Post by jlyn on Mar 20, 2011 21:51:18 GMT -5
The man from ABC who brought us Seeker now at CW:
Mark Pedowitz Poised To Get Top CW Job
Veteran TV executive-turned-producer Mark Pedowitz is expected to succeed departing CW entertainment president Dawn Ostroff as head of the network. Word is that Pedowitz, who spent 19 years at Disney-ABC, including serving as president of ABC Studios for five years, has been identified as the person for the job by the two entities that co-own the CW: CBS and Warner Bros. Additionally, the CW's EVP drama development, Thom Sherman, is expected to get a larger creative role, possibly also overseeing unscripted programming.
No deal with Pedowitz is in place yet but making one would not be a problem as Pedowitz is already in the Warner Bros fold -- his Pine Street Entertainment is based at Warner Bros TV with a first-look deal. Pedowitz is said to be very close with Warner Bros TV Group president Bruce Rosenblum who, along with CBS' Nancy Tellem, led the search for a new CW topper. The CW is overseen by a four-person board: Rosenblum, Warner Bros Entertainment CEO Barry Meyer, CBS Corp. CEO Leslie Moonves and Tellem, who kept her CW oversight role when she moved to the Senior Adviser position a year ago, with Rosenblum and Tellem as frontline supervisors. Pedowitz also has had a working relationship with the top CBS brass as under him ABC Studios produced two series for the eye network, Criminal Minds and Ghost Whisperer.
A number of development executives had been rumored for the CW job, which became available after Ostroff decided in December to leave at the end of the season as her family is relocating to New York. But recent speculation was that, with the network’s development team in good shape under Sherman CBS and Warner Bros, were looking for a top executive with strong business credentials to try to reinvent the model for the CW, which has been struggling to establish itself targeting the elusive 18-34 demographic. (There were also rumors that the CW could fold altogether, something that has been talked about almost from the start of the network.) Business acumen is something Pedowitz has in spades as the former longtime head of business affairs for ABC is highly regarded in the industry as a strategic thinker and is credited with crafting the template for the current license-fee agreements between networks and studios.

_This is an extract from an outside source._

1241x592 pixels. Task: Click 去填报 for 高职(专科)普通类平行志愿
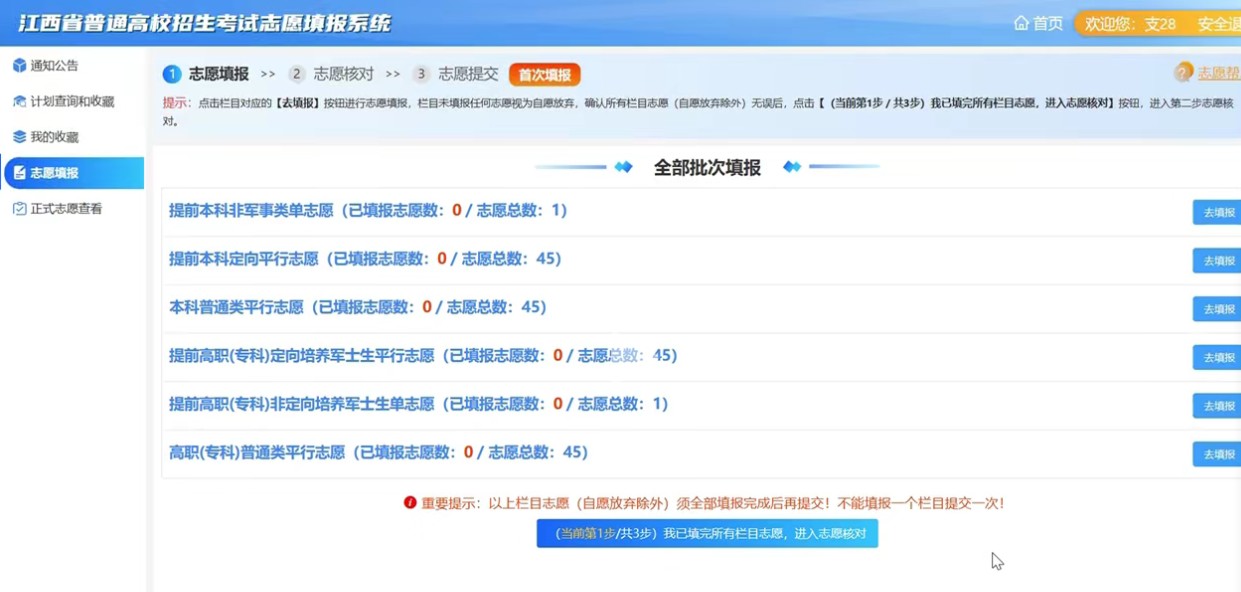pos(1217,454)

As for Sherman's expected promotion, as president of ABC Studios, Pedowitz also had a No. 2 creative executive, first Julia Franz and then Barry Jossen. Pedowitz and Sherman are longtime friends from their years together at ABC where Sherman was head of drama for five years. Then he served as president of J.J. Abrams’ Bad Robot, which was based at ABC Studios (then Touchstone TV) while the studio was run by Pedowitz. The two have something else in common -– they both were in the crosshairs of ABC Entertainment Group president Stephen McPherson, who eventually ousted them. (McPherson himself was pushed out of ABC last summer.)
The process of making a deal with Pedowitz may have been slowed by the fact that he has been on vacation this week. Also, there doesn’t seem to be urgency on either side. At the CW, Ostroff continues to carry on her duties. She is now in the middle of a two-week tour of pre-upfront presentations to advertisers touting the network’s development for next season. Meanwhile, Pedowitz is working on his company’s first pilot, Meet Jane, at Lifetime. While it didn’t make the cut to series last month, the pilot remained in contention and is being retooled.
In an amusing footnote, Pedowitz gave an early thumbs-up to the CW. At a NATPE Q&A session in January 2006, just two days after the surprising announcement of the dissolvement of the WB and UPN and the formation of the CW, he said, "this deal takes two weaker networks and combines them hopefully into a stronger network.”
During his tenure as head of ABC Studios, Pedowitz oversaw a slate of series that included Lost, Grey's Anatomy, Desperate Housewives, Brothers and Sisters and Ugly Betty, as well as Criminal Minds and Ghost Whisperer. He also expanded ABC Studios' portfolio into cable and first-run syndication with ABC Family's Kyle XY, TNT's Raising the Bar and the syndie Legend of the Seeker. After he exited ABC Studios in January 2009 when McPherson took oversight of the studio, Pedowitz spent a year as senior adviser to Anne Sweeney, president of Disney-ABC Television Group, before leaving in February of last year to become a producer with a deal at Warner Bros TV. Pedowitz joined ABC in 1991 as SVP business affairs and was promoted to head of the department in 1996.